Il “Museo della memoria e della legalità” è stato pensato per “contribuire alla conservazione della memoria collettiva sui tragici eventi di stampo mafioso e criminale che hanno segnato la storia della Sicilia”. Un luogo dall’alto valore simbolico, per raccontare le ferite inflitte da Cosa nostra ma anche il percorso di rinascita dell’Isola. Il 10 agosto scorso, con decreto firmato da Armao, è stata ufficializzata la composizione del comitato scientifico.

L’incarico di studiare la fattibilità operativa del museo è stato affidato, oltre a Forgione, ad Alessandro Maria Calì, tesoriere della Consulta degli Ordini degli Ingegneri della Sicilia; Gesualdo Campo, dirigente generale del Dipartimento regionale Beni Culturali e dell’Identità Siciliana; Salvatore Costantino, professore presso la Facoltà di Scienze Politiche, dell’Università degli Studi di Palermo; padre Nino Fasullo, sacerdote redentorista e direttore della rivista “Segno”; Francesco La Licata, giornalista, esperto di storia della mafia; Manlio Mele, già deputato sia regionale che nazionale; Giovanni Puglisi, rettore dell’Università Iulm di Milano.

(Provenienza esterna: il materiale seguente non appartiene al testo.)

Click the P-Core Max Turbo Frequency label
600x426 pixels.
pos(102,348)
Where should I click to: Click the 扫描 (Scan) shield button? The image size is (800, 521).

Con loro anche Claudio Riolo, studioso dei sistemi politici e ricercatore presso la Facoltà di Scienze Politiche dell’Università degli Studi di Palermo; Umberto Santino, studioso e profondo conoscitore dei fenomeni mafiosi e criminali, fondatore del Centro siciliano di documentazione “Giuseppe Impastato”; Ernesto Savona, docente di Criminologia nell’Università Cattolica di Milano; Vittorio Sgarbi, sindaco del Comune di Salemi e l’ex procuratore nazionale antimafia Pier Luigi Vigna.

Ognuno di loro, si legge nel decreto, possiede “la professionalità e l’esperienza necessarie a supportare il percorso di ricognizione storica, definizione e fondazione del museo”. Il comitato ha il compito di collaborare alle attività che si renderanno necessarie durante la ricognizione storica, la definizione e la fondazione del museo stesso e di esaminare tutte le questioni operative connesse con la scelta del sito e l’avvio del progetto architettonico. Il ruolo di presidente del comitato è stato affidato allo stesso Armao “o – recita il decreto – un suo delegato”.

Con successivi decreti sono poi stati chiamati a farne parte anche il responsabile regionale di Salvalarte Sicilia-Legambiente Gianfranco Zanna (2 settembre); l’economista e ricercatore presso l’Università degli Studi di Messina Maurizio Lisciandra (9 settembre); i docenti universitari Maurizio Carta e Girolamo Lo Verso (10 settembre).

Nel decreto di nomina si precisa che “I componenti del Comitato scientifico manterranno la carica per il periodo necessario a espletare interamente il mandato e dalla partecipazione al Comitato non deriva diritto ad alcun compenso”. Prima ancora di avere una sede il museo conosce però la prima defezione. Un “no, grazie”, quello di Forgione, pronunciato in nome dell’etica. Sarà la magistratura a dire l’ultima parola, ma “quello che emerge – ha sottolineato Forgione – è un sistema di relazioni che pone una questione morale enorme sulla natura di questo governo, di questa classe dirigente e di questo presidente”.